_本文抜粋_
──────────

前回の「良い夫」を築こうとした話しと並行して「良い父親」にもなろうとしていました。「良い医師」にも。なんでこんなだったんだか分かりませんが、そんなでした。良い夫婦の関係が分かってしまうと、良い父親もどうすれば良いか分かりました。それなりに。

子育てとは、成人式を迎え、就職して、結婚して世帯主となり、自分で生きる力と見識を身につけてもらう事だと思うのです。その為の人間像を叩き込む。怒る時は徹底的に怒る。やるべき事は意地でもやらせる。礼儀を重んじて挨拶は誰にでもできるように。etc,,, と思っていた。

手は上げなかったけれど、かなり厳しくしていた。

──────────

_記録一覧_
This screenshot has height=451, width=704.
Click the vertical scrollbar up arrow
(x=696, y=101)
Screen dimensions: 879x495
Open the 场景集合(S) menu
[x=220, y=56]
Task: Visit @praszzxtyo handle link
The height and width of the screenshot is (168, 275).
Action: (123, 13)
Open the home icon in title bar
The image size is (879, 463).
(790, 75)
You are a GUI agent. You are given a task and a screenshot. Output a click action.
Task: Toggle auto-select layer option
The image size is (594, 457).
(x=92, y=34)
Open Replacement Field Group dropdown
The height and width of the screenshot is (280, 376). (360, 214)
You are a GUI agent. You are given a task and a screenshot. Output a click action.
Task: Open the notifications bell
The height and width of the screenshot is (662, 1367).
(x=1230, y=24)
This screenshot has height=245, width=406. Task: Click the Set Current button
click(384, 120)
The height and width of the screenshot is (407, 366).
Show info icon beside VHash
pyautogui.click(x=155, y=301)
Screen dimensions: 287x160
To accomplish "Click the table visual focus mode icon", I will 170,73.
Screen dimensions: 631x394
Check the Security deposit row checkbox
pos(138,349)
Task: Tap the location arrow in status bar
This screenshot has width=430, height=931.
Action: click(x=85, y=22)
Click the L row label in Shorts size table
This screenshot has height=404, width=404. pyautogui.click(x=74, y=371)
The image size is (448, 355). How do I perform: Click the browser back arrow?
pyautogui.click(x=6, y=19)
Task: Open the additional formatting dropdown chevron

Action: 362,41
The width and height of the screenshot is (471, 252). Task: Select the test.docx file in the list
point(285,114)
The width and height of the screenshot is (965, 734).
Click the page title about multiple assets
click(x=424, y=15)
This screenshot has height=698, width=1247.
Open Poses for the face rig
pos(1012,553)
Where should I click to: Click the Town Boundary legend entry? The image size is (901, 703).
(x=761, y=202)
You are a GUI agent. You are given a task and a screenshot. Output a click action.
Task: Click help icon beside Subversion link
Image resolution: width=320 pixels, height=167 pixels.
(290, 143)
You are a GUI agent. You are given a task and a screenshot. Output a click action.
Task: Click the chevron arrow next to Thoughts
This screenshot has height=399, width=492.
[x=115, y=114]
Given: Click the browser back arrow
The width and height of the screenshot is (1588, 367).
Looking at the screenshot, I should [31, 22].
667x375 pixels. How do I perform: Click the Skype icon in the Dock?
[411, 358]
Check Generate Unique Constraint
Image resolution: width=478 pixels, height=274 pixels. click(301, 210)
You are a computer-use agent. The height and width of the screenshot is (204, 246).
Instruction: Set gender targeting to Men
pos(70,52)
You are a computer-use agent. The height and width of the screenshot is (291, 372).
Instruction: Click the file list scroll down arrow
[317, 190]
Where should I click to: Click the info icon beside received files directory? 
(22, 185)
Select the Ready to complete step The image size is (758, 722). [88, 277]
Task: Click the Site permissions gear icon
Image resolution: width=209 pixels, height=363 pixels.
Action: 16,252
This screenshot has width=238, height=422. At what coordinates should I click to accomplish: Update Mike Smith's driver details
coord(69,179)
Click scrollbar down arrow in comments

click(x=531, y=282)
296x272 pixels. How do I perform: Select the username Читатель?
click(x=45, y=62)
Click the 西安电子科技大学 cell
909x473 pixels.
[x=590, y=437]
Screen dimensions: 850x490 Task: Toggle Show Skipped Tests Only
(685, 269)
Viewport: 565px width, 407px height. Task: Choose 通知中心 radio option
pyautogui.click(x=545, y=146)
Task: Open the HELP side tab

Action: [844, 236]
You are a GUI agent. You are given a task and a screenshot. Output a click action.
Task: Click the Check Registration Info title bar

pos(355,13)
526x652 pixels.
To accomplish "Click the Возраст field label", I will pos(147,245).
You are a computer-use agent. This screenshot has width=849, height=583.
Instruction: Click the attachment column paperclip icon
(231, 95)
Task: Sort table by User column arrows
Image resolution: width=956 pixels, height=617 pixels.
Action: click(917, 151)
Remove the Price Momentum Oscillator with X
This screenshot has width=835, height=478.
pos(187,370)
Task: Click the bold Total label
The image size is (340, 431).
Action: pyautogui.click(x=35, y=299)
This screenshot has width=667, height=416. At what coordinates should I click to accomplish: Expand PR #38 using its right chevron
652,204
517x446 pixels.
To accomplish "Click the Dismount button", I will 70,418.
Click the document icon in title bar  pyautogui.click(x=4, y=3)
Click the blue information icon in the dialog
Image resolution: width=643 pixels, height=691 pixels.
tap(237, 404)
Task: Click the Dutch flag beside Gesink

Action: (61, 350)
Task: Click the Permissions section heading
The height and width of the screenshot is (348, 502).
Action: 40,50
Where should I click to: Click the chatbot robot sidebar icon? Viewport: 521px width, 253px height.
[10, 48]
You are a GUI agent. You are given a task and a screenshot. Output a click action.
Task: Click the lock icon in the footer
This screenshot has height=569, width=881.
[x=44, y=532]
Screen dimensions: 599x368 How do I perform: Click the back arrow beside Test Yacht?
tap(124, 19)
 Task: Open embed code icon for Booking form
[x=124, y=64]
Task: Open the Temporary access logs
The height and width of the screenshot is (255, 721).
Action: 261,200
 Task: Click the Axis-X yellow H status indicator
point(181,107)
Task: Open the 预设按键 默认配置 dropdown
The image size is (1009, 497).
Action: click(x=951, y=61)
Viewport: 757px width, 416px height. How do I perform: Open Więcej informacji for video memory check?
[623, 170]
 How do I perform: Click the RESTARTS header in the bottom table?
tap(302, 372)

──────────

_実施する作業_
1. 子育てについての文章から、「前回の「良い夫」を築こうとし」で始まり「etc,,, と思っていた。」で終わる部分を一字一句そのまま引用してください。
2. 子育てについての文章をもとに、次の問いに答えてください。
(a) 筆者は「良い夫」と「良い父親」のほかに、何になろうとしていましたか。
(b) 怒る時はどのように怒ると書かれていますか。
(c) かなり厳しくしていた中で、筆者がしなかったことは何ですか。

_回答一覧_
1.
前回の「良い夫」を築こうとした話しと並行して「良い父親」にもなろうとしていました。「良い医師」にも。なんでこんなだったんだか分かりませんが、そんなでした。良い夫婦の関係が分かってしまうと、良い父親もどうすれば良いか分かりました。それなりに。

子育てとは、成人式を迎え、就職して、結婚して世帯主となり、自分で生きる力と見識を身につけてもらう事だと思うのです。その為の人間像を叩き込む。怒る時は徹底的に怒る。やるべき事は意地でもやらせる。礼儀を重んじて挨拶は誰にでもできるように。etc,,, と思っていた。

2.
(a) 筆者は「良い医師」にもなろうとしていました。
(b) 徹底的に怒ると書かれています。
(c) 手を上げることはしませんでした。